Re: Cassandra nodes reduce disks per node

Alain RODRIGUEZ Fri, 19 Feb 2016 01:05:38 -0800

>
> Alain, thanks for sharing!  I'm confused why you do so many repetitive
> rsyncs.  Just being cautious or is there another reason?  Also, why do you
> have --delete-before when you're copying data to a temp (assumed empty)
> directory?

 Since they are immutable I do a first sync while everything is up and
> running to the new location which runs really long. Meanwhile new ones are
> created and I sync them again online, much less files to copy now. After
> that I shutdown the node and my last rsync now has to copy only a few files
> which is quite fast and so the downtime for that node is within minutes.

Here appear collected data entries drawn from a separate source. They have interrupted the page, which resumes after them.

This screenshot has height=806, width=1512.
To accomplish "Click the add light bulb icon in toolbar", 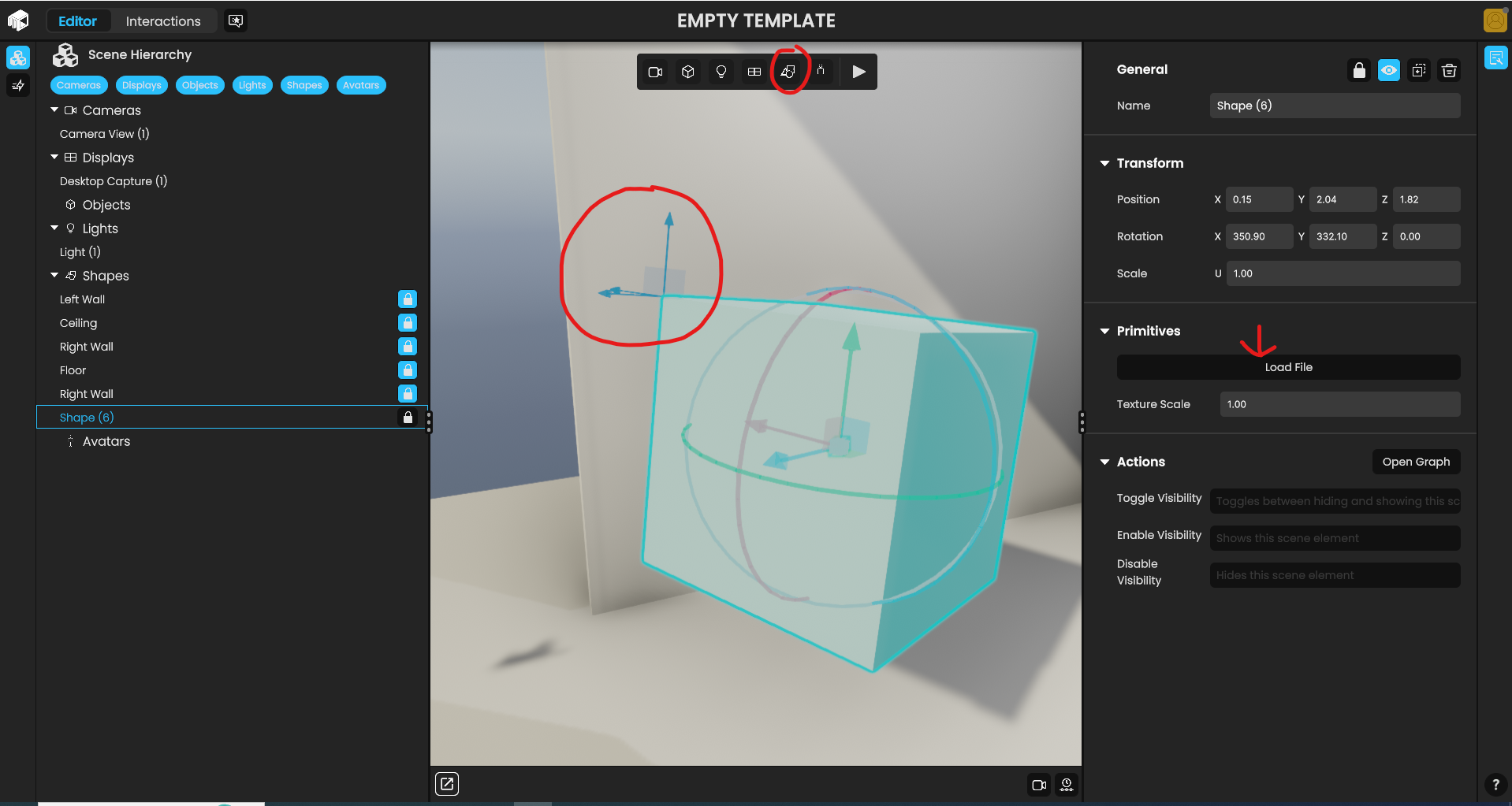I will click(x=721, y=72).
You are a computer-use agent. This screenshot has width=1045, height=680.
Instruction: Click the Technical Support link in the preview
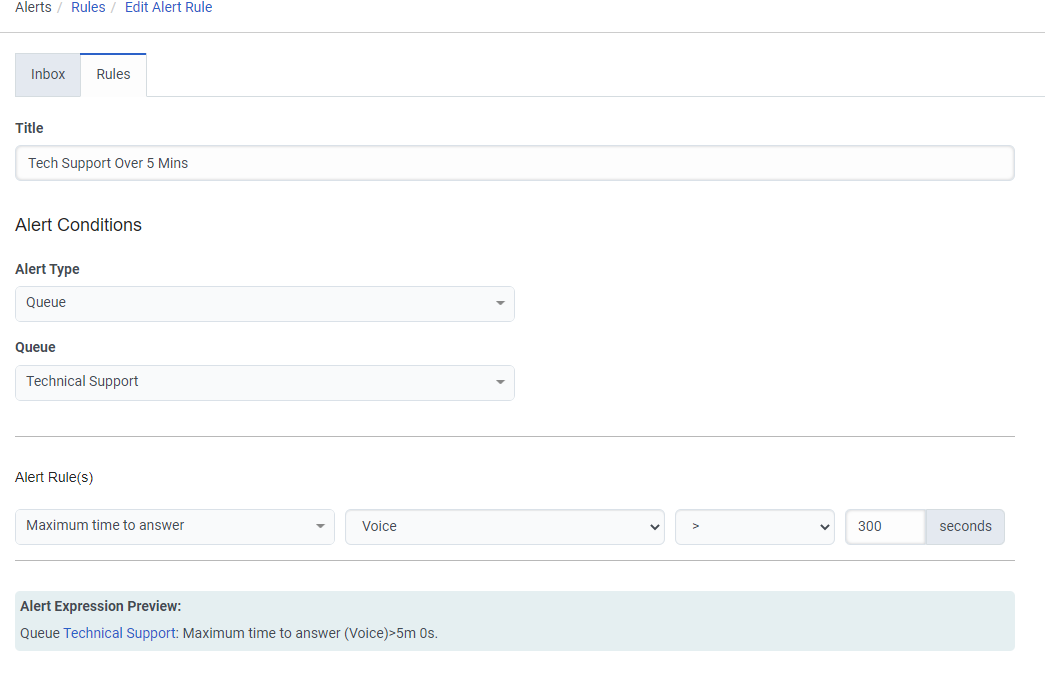coord(119,632)
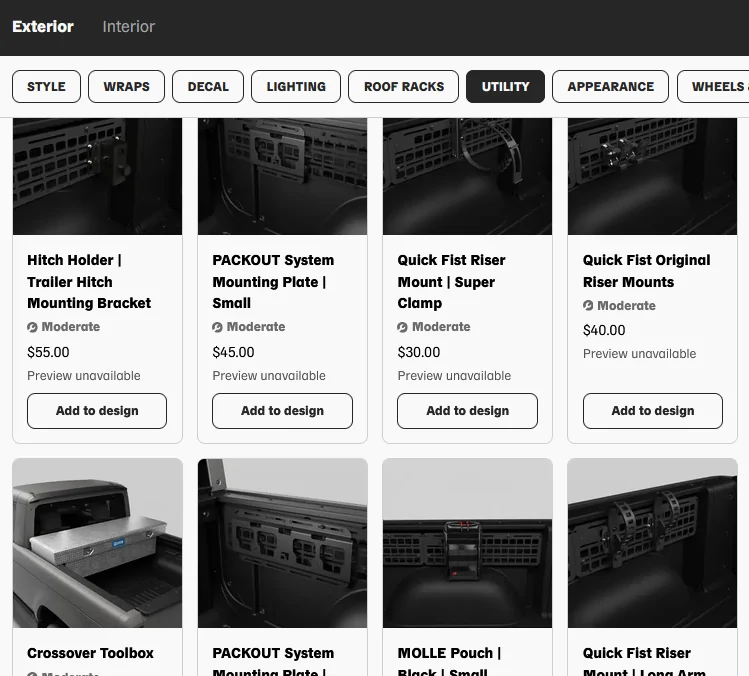Screen dimensions: 749x676
Task: Open the Quick Fist Riser Mount Long Arm link
Action: click(x=644, y=663)
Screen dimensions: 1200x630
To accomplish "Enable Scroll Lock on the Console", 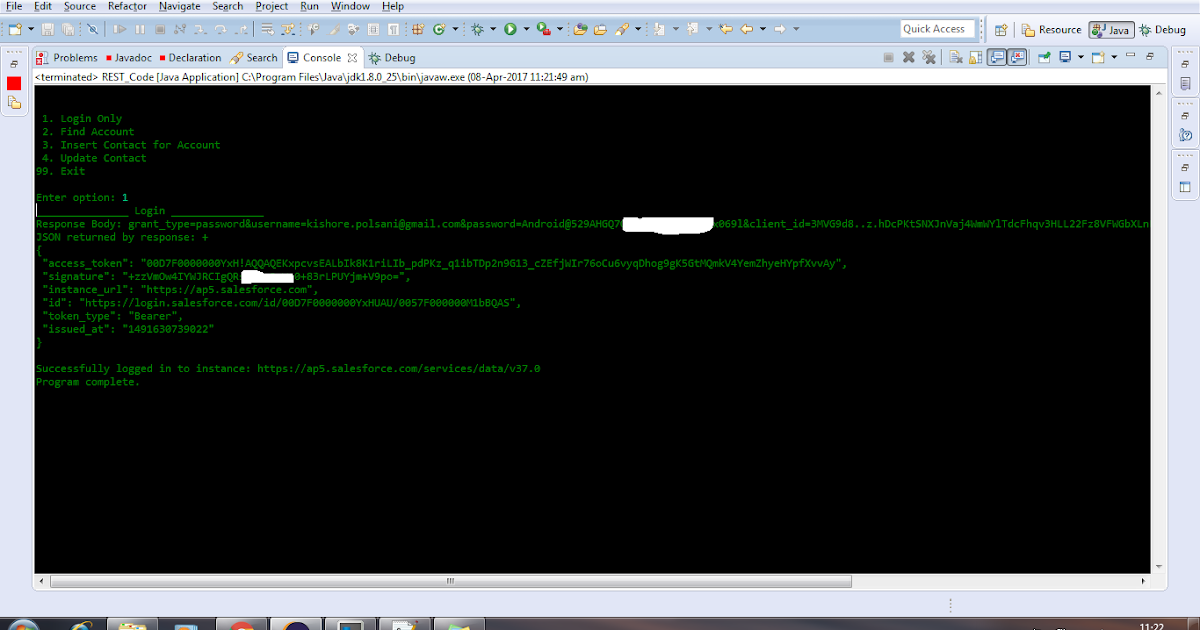I will point(973,57).
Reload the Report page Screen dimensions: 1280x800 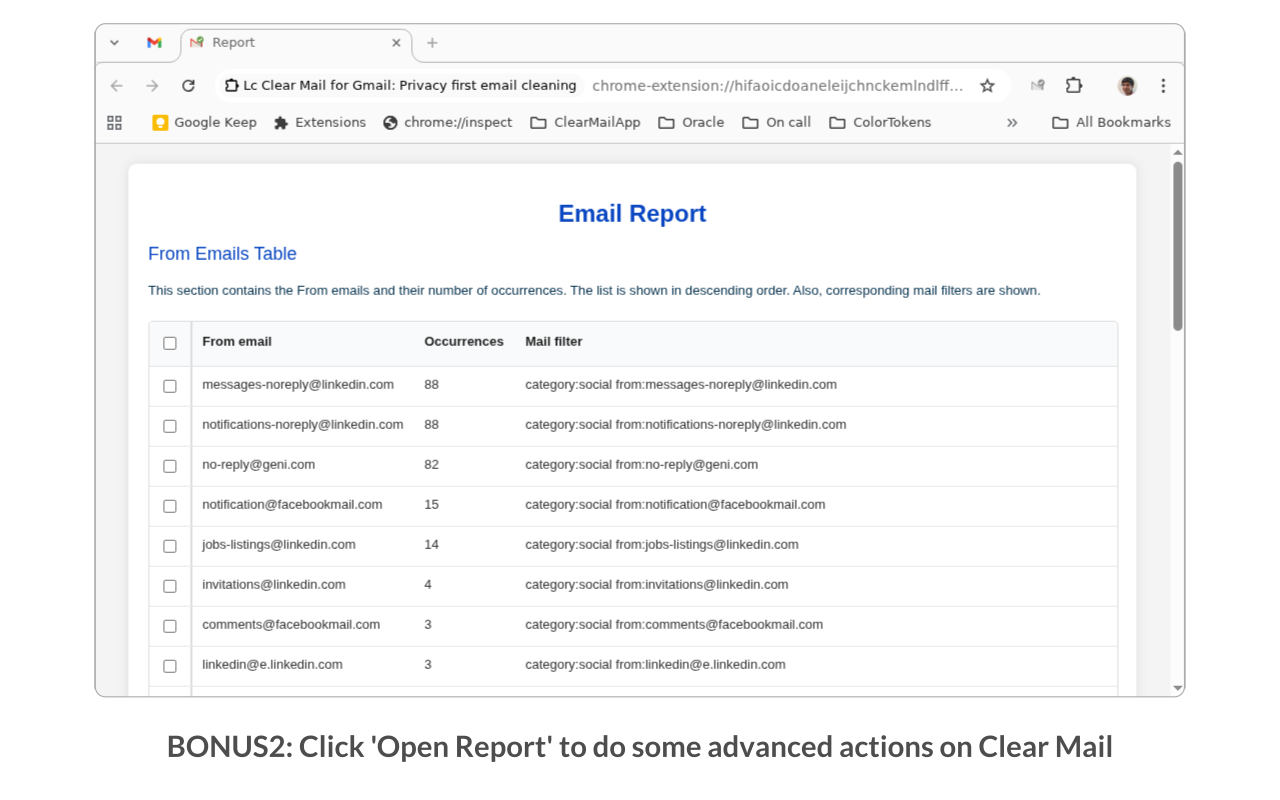point(189,85)
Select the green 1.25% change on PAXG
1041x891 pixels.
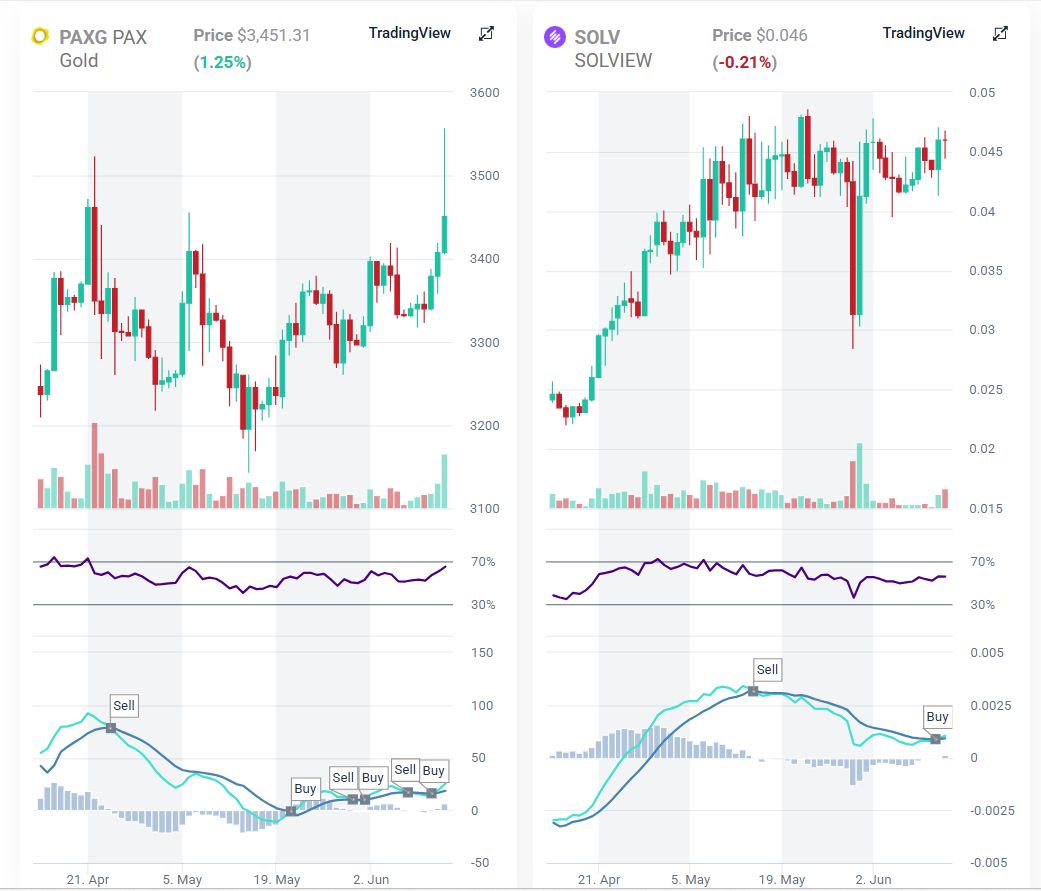tap(222, 62)
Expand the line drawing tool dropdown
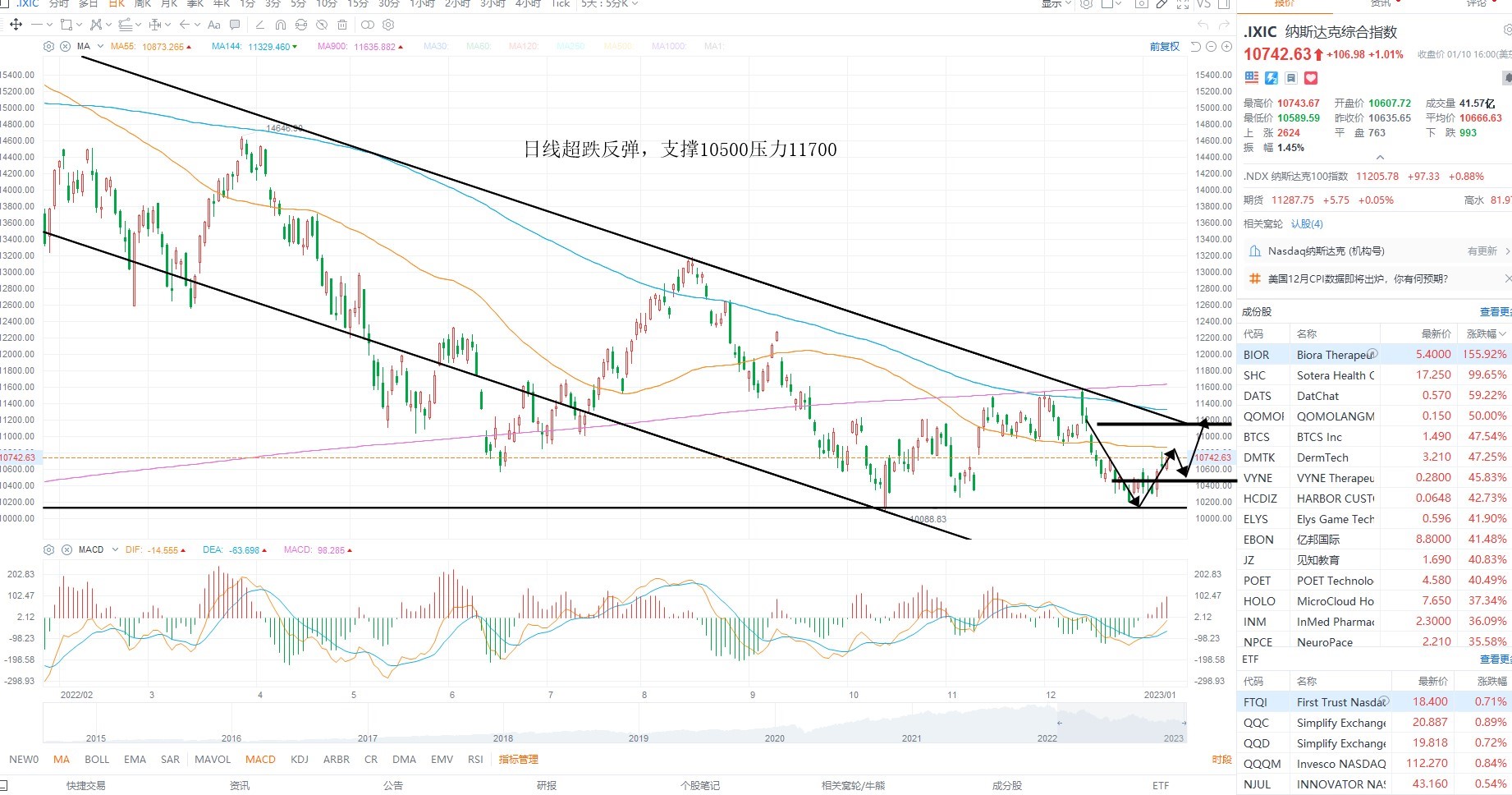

Jan guess is right. Except for the "immutable" thing. Compaction can make
big files go away, replaced by bigger ones you'll have to stream again.

Here is a detailed explanation about what I did it this way.

More precisely, let's say we have 10 files of 100 GB on the disk to remove
(let's say 'old-dir')

I run a first rsync to an empty folder indeed (let's call this 'tmp-dir'),
in the disk that will remain after the operation. Let's say this takes
about 10 hours. This can be run in parallel though.

So I now have 10 files of 10GB on the tmp-dir. But meanwhile one compaction
triggered and I now have 6 files of 100 GB and 1 of 350 GB.

At this point I disable compaction, stop running ones.

My second rsync has to remove the 4 files that were compacted from tmp-dir,
so that's why I use the '--delete-before'. As this tmp-dir needs to be
mirroring old-dir, this is fine. This new operation takes 3.5 hours, also
runnable in parallel (Keep in mind C* won't compact anything for 3.5 hours,
that's why I did not stopped compaction before the first rsync, in my case
dataset was 2 TB big)

At this point I have 950 GB in tmp-dir, but meanwhile clients continued to
write on the disk. let's say 50 GB more.

3rd rsync will take 0.5 hour, no compaction ran, so I just have to add the
diff to tmp-dir. Still runnable in parallel.

Then the script stop the node, so should be run sequentially, and perform 2
more rsync, the first one to take the diff between end of 3rd rsync and the
moment you stop the node, should be a few seconds, minutes maybe, depending
how fast you ran the script after 3rd rsync ended. The second rsync in the
script is a 'useless' one. I just like to control things. I run it, expect
to see it to say that there is no diff. It is just a way to stop the script
if for some reason data is still being appended to old-dir.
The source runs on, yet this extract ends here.